01 Feb The Postcolonial Afterlife of Sarah Baartman: African Women’s Discourses of the Female Body
Ayo A. Coly (Comparative Literature and African Studies at Dartmouth College)
Wednesday, February 1, 2017 / 4:00 PM
McCune Conference Room, 6020 HSSB
In a recently published essay, Ayo A. Coly has argued that the colonial rhetorical deployment of the African female body to signify Africa sealed the fate of the African female body as rhetorical element of postcolonial African discourses. Building on this work, her talk ties the elusive presence if not absence of the sexual female body in African feminist thought to the postcolonial discursive conscription of the female body. She argues that the female body is a timescape where African feminist criticism both contests and produces “the idea of Africa.” Furthermore, the timescape of the female body is haunted by colonial discourses of the hypersexual African female body, in particular the specter of Sarah Baartman.
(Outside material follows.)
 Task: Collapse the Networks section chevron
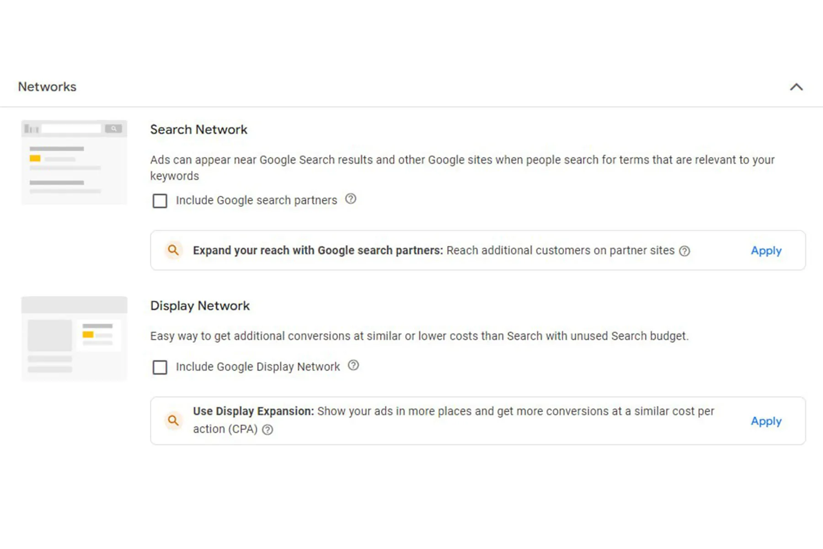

Using Derrida’s work on hauntology and spectrality as an interpellation of the haunted subject into a potentially emancipatory future-anterior timescape, she will asses the epistemological merits and pitfalls of an African feminist imagining, thinking and writing of Africa from the haunted timescape of the female body. In interrogating the afterlife of Sarah Baartman in African feminist thought, Coly takes her cue from the conspicuous absence of the sexual female body in African feminist thought to ask whether thinking from a haunted timescape does not eventually limit the discursive, epistemological and political horizon of African feminist thought.
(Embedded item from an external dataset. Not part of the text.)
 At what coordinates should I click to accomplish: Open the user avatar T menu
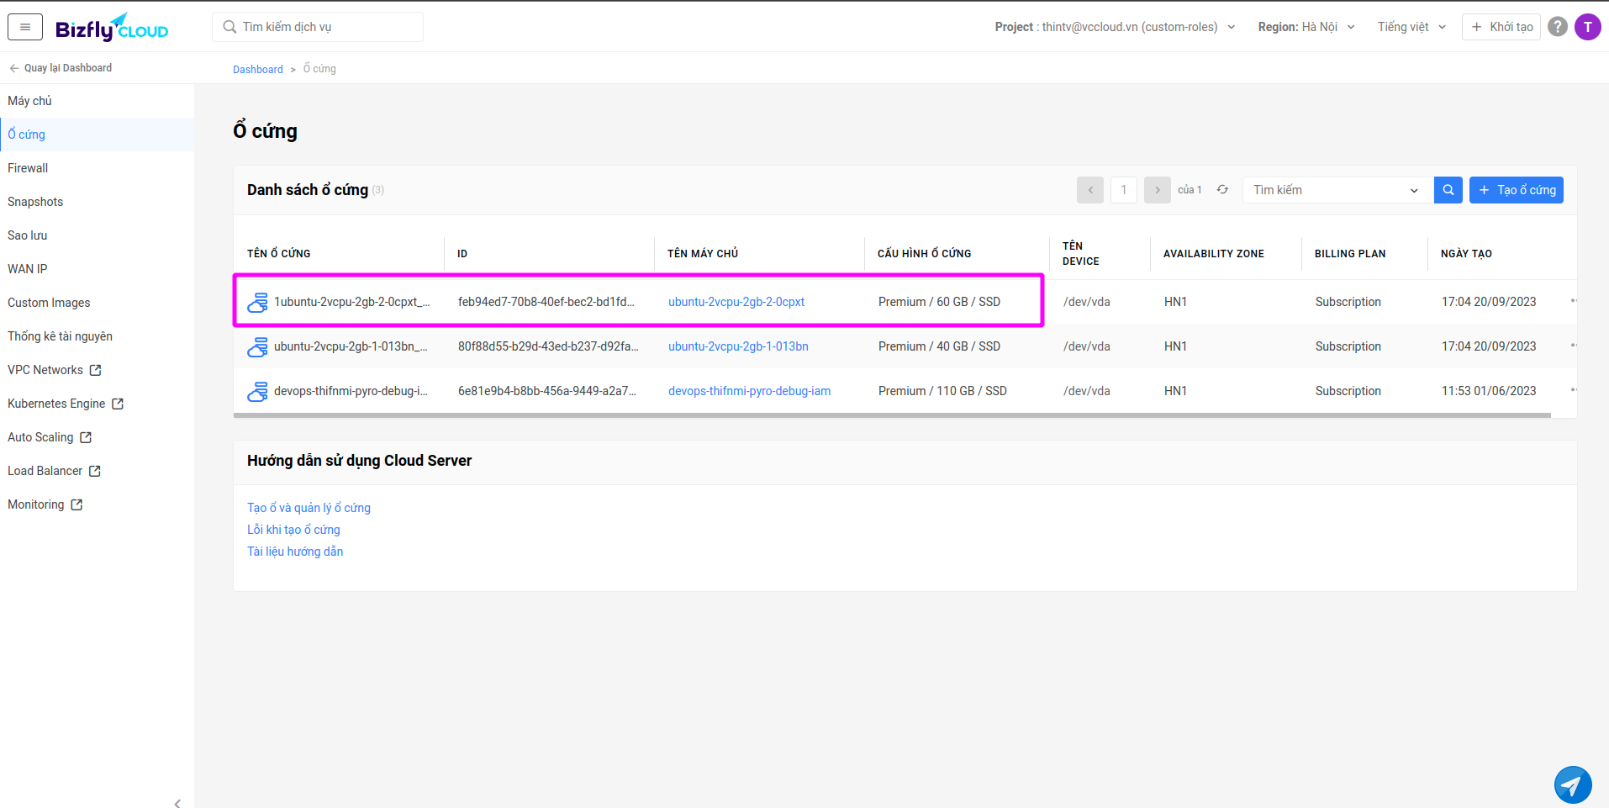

Ayo A. Coly is Associate Professor of Comparative Literature and African Studies at Dartmouth College. Her research areas include postcolonial discourses, African literatures and visual cultures, and gender and sexuality in Africa. She is the author of The Pull of Postcolonial Nationhood: Gender and Migration in Francophone African Literatures (2010). She has guest-edited a special issue of Callaloo on “The Cultures and Letters of the Black Diaspora” (2007) and The African Studies Review on “Homophobic Africa?” (2013). Her
publications have appeared in Culture, Theory and Critique, Research in African Literatures, The African Studies Review, The Journal of Contemporary African Studies, Third Text, The Canadian Journal of Comparative Literature, and Nottingham French Studies. She has just completed a book manuscript entitled The Afterlife of Colonial Statements: African Women’s Discourses of the Female Body. She is now working on two book projects. The first is on Congolese and French writer Alain Mabanckou. The second looks at homosexuality and homophobia in Senegal as political fabrications.